● Provided records
============================================================
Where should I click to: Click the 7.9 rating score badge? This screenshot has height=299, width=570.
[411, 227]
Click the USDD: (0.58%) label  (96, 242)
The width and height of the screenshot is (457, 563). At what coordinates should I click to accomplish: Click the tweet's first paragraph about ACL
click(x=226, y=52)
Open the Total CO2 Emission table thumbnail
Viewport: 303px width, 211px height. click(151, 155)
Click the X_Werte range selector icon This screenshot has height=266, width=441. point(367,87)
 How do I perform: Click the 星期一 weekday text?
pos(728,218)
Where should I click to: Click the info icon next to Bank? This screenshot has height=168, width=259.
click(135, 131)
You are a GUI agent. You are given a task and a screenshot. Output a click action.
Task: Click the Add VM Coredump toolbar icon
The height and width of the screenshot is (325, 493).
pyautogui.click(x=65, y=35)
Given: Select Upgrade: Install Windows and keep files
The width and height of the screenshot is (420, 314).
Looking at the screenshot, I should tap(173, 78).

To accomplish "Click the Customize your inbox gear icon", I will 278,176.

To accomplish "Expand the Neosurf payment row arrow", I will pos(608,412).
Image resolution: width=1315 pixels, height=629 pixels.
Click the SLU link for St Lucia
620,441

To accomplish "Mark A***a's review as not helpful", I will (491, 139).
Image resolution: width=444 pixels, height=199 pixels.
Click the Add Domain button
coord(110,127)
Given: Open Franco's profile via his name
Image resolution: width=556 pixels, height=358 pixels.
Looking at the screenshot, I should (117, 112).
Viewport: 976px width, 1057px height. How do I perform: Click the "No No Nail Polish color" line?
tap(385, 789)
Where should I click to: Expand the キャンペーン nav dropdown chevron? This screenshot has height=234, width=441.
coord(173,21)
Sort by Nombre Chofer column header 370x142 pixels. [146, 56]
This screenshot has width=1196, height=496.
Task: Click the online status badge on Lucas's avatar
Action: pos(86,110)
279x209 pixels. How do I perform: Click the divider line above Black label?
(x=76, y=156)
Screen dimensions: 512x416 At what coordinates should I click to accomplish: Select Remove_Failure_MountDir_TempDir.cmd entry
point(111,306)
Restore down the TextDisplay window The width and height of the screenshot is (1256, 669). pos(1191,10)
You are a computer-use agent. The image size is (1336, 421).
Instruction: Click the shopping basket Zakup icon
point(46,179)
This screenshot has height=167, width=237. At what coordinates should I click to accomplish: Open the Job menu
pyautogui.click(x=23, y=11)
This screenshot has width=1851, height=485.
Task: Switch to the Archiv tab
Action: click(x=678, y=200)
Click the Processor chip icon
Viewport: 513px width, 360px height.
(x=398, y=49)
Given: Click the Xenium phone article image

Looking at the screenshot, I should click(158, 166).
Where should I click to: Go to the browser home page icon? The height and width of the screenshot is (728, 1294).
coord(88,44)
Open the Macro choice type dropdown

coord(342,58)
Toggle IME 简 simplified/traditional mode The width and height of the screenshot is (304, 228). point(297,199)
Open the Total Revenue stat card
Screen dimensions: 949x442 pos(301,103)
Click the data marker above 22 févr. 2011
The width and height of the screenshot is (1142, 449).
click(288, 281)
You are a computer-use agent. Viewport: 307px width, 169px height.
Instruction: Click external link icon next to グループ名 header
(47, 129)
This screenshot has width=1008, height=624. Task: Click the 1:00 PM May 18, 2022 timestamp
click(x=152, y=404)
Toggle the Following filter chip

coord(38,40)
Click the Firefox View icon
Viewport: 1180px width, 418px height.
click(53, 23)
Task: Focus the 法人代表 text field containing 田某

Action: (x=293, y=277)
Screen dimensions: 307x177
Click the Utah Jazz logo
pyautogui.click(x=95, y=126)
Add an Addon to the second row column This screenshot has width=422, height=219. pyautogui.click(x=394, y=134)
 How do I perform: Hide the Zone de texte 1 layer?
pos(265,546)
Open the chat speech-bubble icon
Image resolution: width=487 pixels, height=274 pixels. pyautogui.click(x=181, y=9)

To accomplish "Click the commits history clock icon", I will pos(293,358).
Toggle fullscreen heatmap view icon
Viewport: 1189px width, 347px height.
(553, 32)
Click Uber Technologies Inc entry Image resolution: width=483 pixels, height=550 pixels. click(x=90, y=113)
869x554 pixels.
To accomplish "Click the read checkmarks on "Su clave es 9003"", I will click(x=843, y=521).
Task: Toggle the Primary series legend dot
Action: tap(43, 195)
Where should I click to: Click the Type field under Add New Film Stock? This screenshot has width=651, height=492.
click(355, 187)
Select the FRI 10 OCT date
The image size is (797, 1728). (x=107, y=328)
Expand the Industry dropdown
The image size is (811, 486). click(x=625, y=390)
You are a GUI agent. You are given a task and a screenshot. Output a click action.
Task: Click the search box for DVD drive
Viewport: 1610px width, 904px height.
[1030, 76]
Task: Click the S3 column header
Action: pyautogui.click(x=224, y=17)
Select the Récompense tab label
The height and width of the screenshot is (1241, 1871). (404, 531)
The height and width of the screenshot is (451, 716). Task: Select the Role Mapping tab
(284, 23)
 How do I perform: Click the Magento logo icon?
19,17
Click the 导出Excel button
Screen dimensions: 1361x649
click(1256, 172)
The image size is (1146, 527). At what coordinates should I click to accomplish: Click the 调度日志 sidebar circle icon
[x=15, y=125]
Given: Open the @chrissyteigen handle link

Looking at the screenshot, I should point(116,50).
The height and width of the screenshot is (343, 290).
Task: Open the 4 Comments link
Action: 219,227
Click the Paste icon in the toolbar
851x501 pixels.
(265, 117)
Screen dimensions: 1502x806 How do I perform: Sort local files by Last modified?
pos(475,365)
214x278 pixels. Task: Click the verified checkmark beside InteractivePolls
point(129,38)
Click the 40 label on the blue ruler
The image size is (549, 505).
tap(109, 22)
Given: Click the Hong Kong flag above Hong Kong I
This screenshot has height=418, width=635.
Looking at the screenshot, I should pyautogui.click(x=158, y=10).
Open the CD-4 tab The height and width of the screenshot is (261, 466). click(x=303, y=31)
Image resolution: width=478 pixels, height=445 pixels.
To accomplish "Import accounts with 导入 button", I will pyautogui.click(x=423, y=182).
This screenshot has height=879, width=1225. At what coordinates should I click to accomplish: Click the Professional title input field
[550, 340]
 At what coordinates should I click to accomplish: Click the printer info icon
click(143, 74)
============================================================
● Work instructions
Go line by line through the data above and report each one that holds the string "computer".

● Your response
You are a computer-use agent. The image size is (1336, 421).
You are a computer-use agent. Viewport: 307px width, 169px height.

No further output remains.